* Task data
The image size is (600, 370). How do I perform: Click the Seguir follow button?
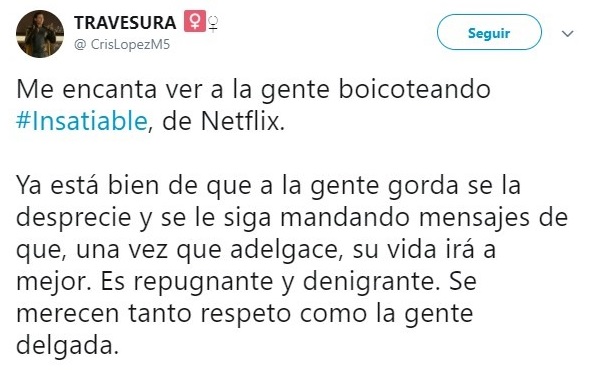tap(489, 33)
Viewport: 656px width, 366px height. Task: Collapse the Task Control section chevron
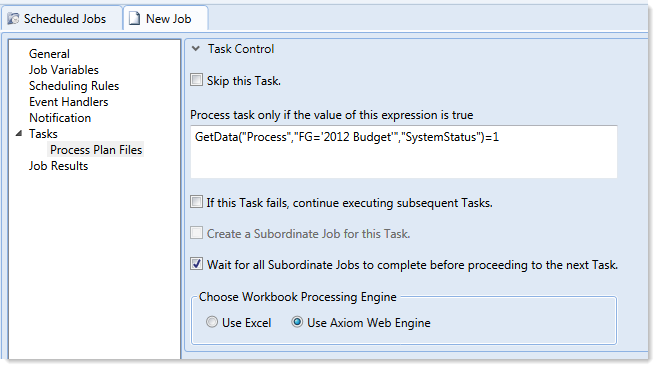(x=195, y=49)
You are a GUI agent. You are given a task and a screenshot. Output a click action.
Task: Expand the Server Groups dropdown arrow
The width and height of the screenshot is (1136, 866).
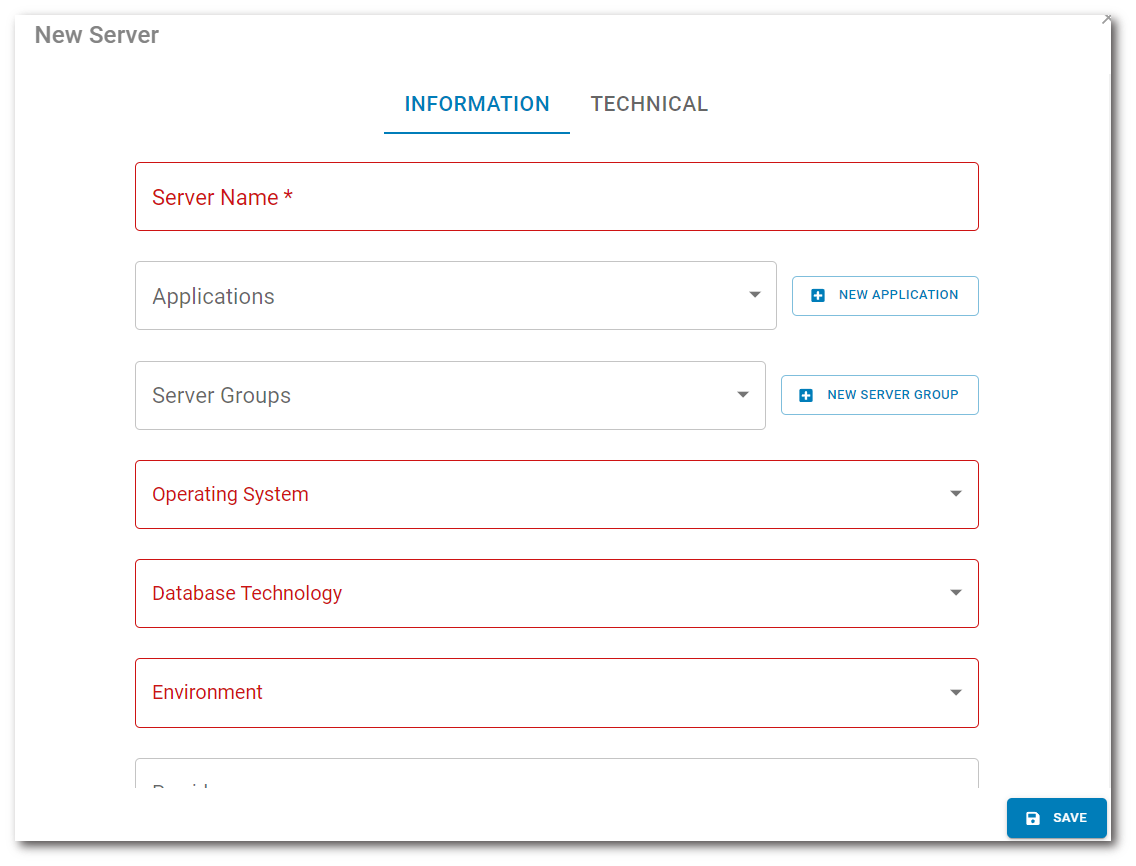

* What you are asked to do
Count the lines above that contain the word "screenshot", and reply with only that number.

* Reply to the task
2